● Directions: Wherever the line with "Given: Open the three-dot user menu" sits in the listing below, transcribe from it up to and including the line with "The width and height of the screenshot is (481, 303).", exactly, and leave the remaining lines out.

● Supplied material:
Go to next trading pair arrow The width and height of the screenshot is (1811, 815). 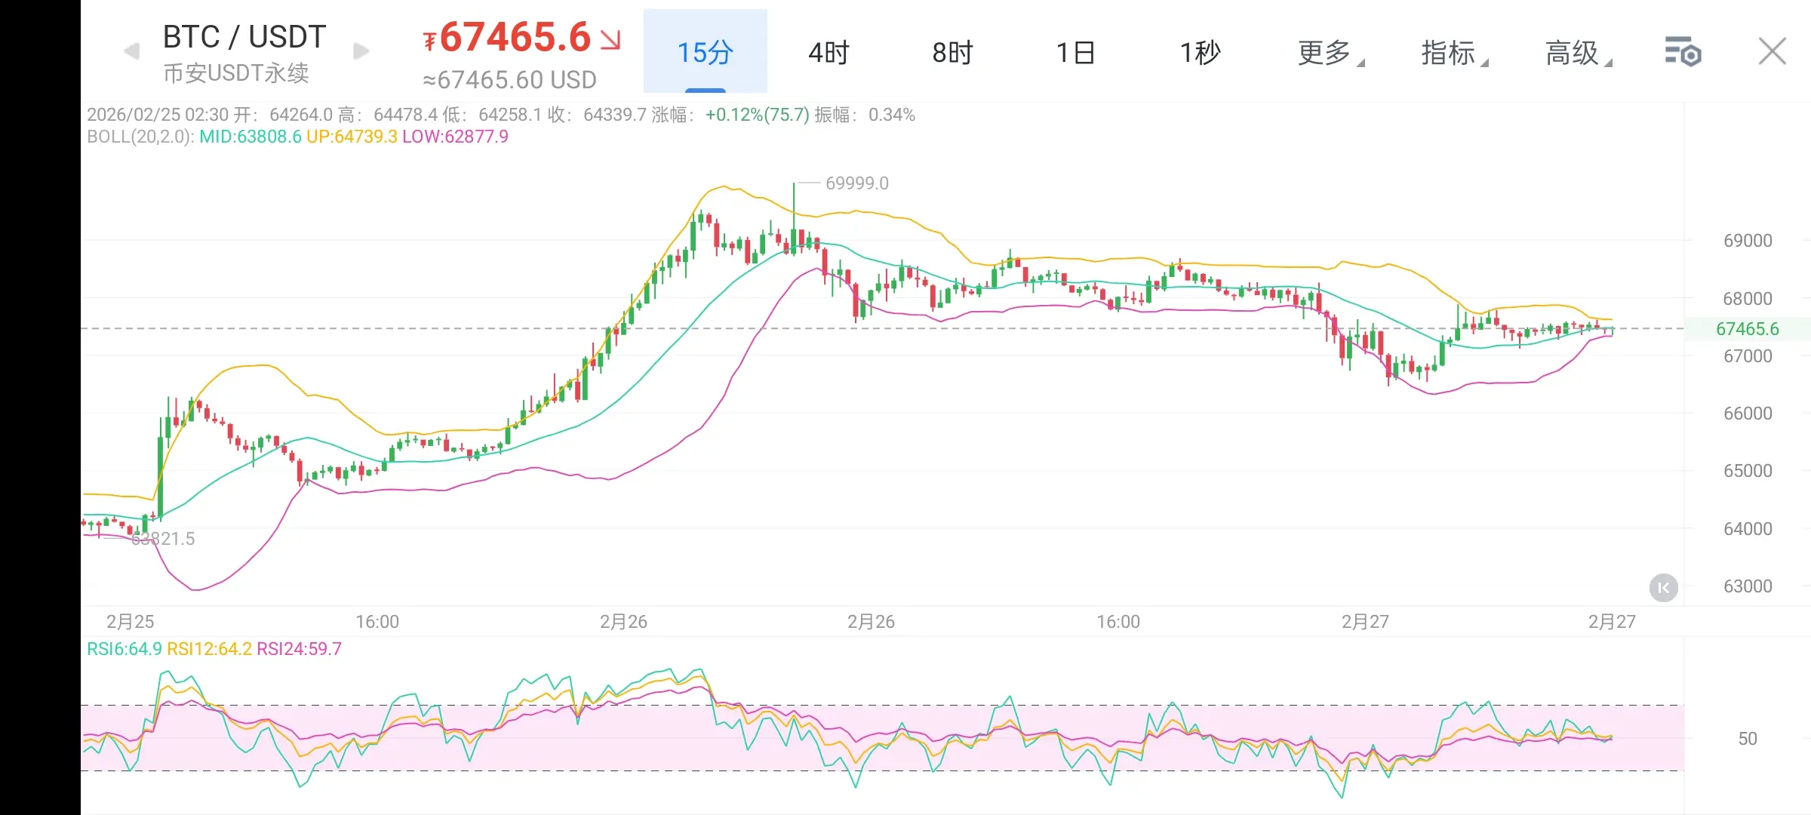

--

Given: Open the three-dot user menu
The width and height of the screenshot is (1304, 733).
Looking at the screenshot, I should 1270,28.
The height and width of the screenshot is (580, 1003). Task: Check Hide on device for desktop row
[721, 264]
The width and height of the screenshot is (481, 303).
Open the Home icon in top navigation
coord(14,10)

● Exercise output:
Given: Open the three-dot user menu
The width and height of the screenshot is (1304, 733).
Looking at the screenshot, I should 1270,28.
The height and width of the screenshot is (580, 1003). Task: Check Hide on device for desktop row
[721, 264]
The width and height of the screenshot is (481, 303).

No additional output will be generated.